My anti-war memorial Unfinished Portrait attempts to bring audiences face-to-face with the human costs of the US-led invasions and occupation of Iraq and Afghanistan—to make the numbers of the dead, and dying, more comprehensible. This art project is always a work-in-progress, and the challenge has been two-fold: how best to communicate the tragedy on all sides of these wars, and how to induce audiences to give as much attention to the invaded victims as they do to the invading victims.

Unfinished Portrait: Iraq

The work on Unfinished Portrait began in 2006. By February 2008, with the fifth anniversary of the invasion of Iraq approaching, I had installed the initial version of the work in a 35-by-45-foot room of a former paper warehouse in Salina, Kansas. The walls, columns and ceiling were painted black. Hanging on one of the black walls were twenty-five, one-by-one-foot wood panels painted with passport-size portraits of the first 3000 American troops who had died in Iraq. Had it been possible to cover the black walls, columns and ceiling with passport-sized painted faces, it could have portrayed approximately 375,000 of the Iraqi people who had died as a result of the war. A plaque on the wall explained these numbers.

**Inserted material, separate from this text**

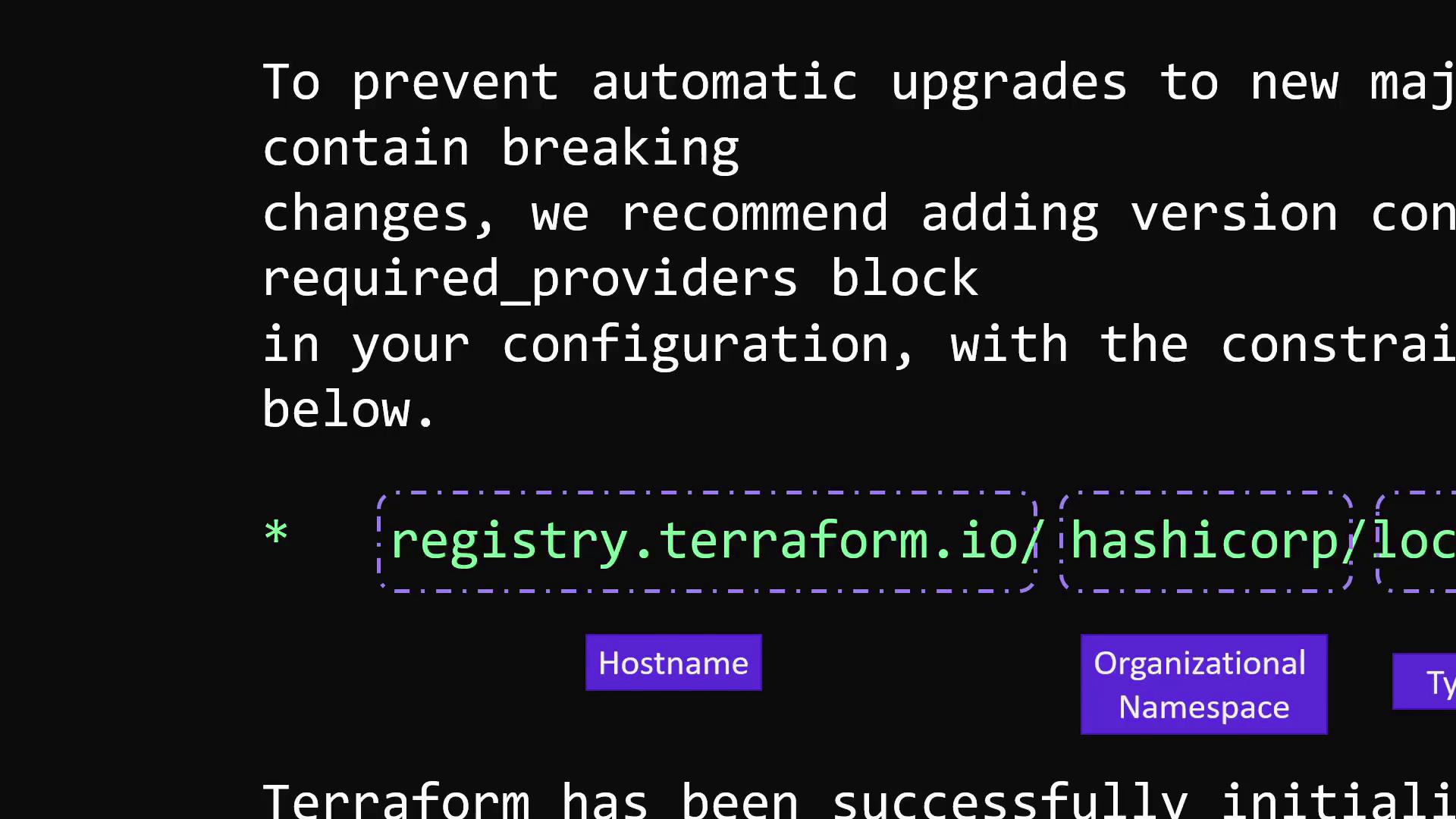
Task: Click the registry.terraform.io/ dashed box
Action: [707, 541]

The floor was covered with a thick layer of sand, which by the end of the four-week exhibit was covered with viewers’ footprints. A looping piece of music, Mecca by artist Sheila Chandra, played in the background. The Urdu chorus translates as, At this moment we are in a sea of sentiment, and there is no shore in site.

I would say that maybe 10 percent of the people who viewed that 2008 work reacted to the black walls that symbolized the Iraqis. Visible proof of that lay in the footprints, almost all of which went directly to the painted portraits.

One could ask, “Well, why would anyone bother walking to a wall that was simply painted black?” Maybe some viewers felt that just being surrounded by the blackness was enough to get a sense of the disproportionate contrast between the American losses and the Iraqi losses. But in the many interactions I had with people that were there, almost everybody commented only on the painted portraits. And almost no one said anything about what that war has done to the country of Iraq and to her people. The work was largely treated as nothing more than a tribute to the troops, and, by implication, to their mission and actions. That’s not how I had meant it.

I do recall one comment from an Iraq veteran, and I’m paraphrasing here, that by juxtaposing the 5-by-5-foot area occupied by US portraits with the vast wall and ceiling space that represented the Iraqis, I was belittling the Americans’ sacrifice.  And I said to myself, at least someone gets it! Not that he was right about my intentions toward the troops, but he at least acknowledged that he was disturbed by the contrast between the magnitudes of their losses and ours.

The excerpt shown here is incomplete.